Been very often in Stuttgart but never been biking there. 
I would look for the fastest way out - the traffic is dense and bike lanes are only in the more flat areas near Neckar river, but not uphill where you want to go. 
Singlespeed with 2:1 should work uphill. But in the traffic you definitely need big gears.

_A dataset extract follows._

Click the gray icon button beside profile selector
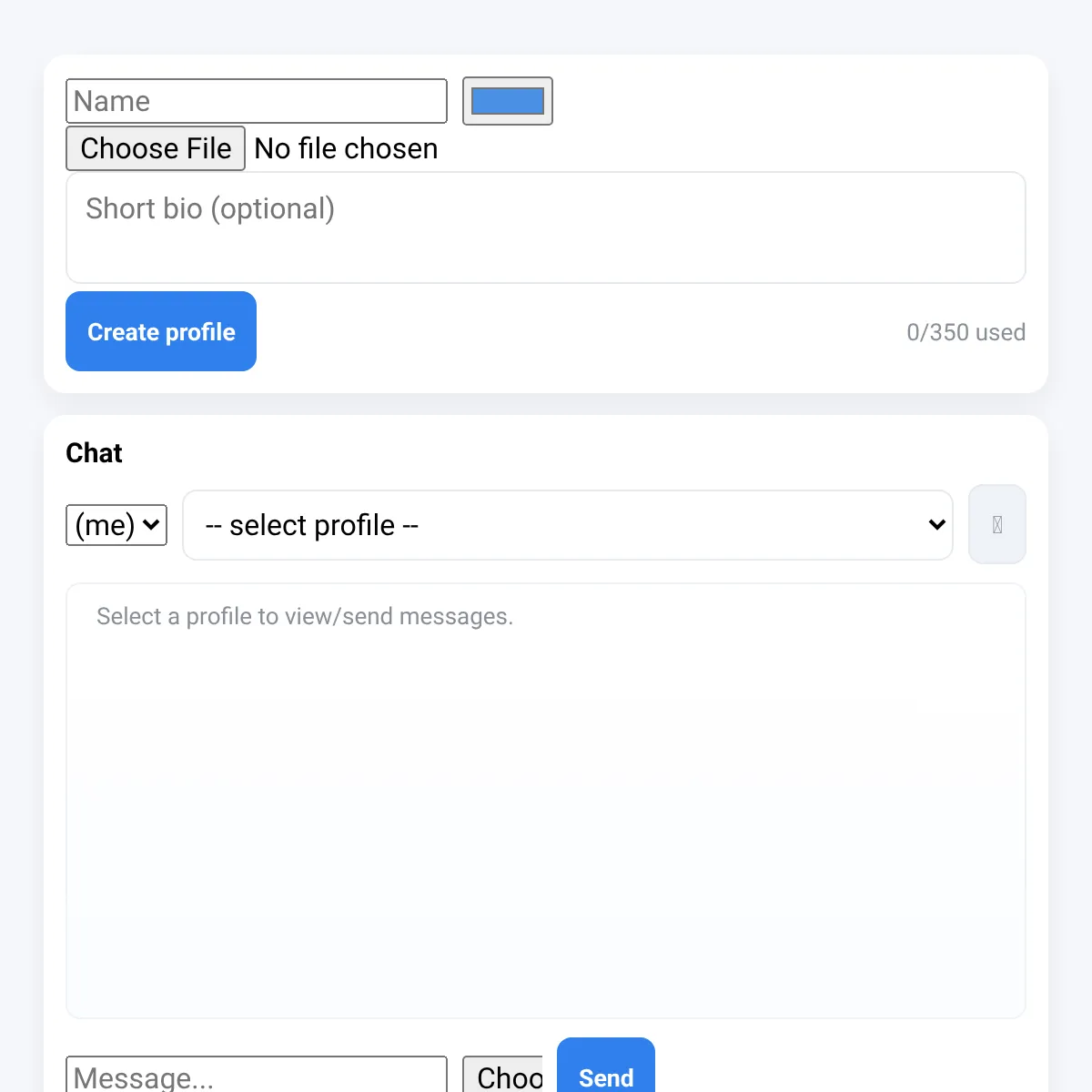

Here is an interactive google based bike lane map:
http://efa.vvs.de/bike/XSLT_TRIP_REQUEST2?language=en

This is the Stuttgart area subforum:

http://www.mtb-news.de/forum/forumdisplay.php?f=94


----------



## Buzz Lightyear (Jun 28, 2009)

Thanks for the info and the link, I appreciate it.


----------



## chaphob (Dec 16, 2007)

*Stuttgart area*

Hi,

I would also recommend the XC bike. You will be close to the Black Forest and there is a fair amount of climbing to be done on the trails. Take a look at the Bad Liebenzell area too. There are some nice loops there! Have fun!


----------



## Jwiz (Feb 3, 2010)

I live near Stuttgart,about 50km away, and would recomend the XC. In the area here if ya wanna do some MTB'ing ya have to climb a hill  (Necar vally). The bike lanes are actually quite good in Germany,but as every thing here riding on the streets is regulated: Ya have to have a dynamo light,rear light,reflectors ect. I myself have never been stopped for having only battery lights on me MTB though.There is also in the state of BW a 2 meter rule that says you can only bike on a path that is at least 2m wide  but that dosent keep us off the trails here :thumbsup: 
Of course once here ya have some really good spots to bike,like the Black Forest as already said,and the train network is great and biker friendly.Of course if in any way possible one should hit Garda Lake in Italy,thats MTB heaven!!!


----------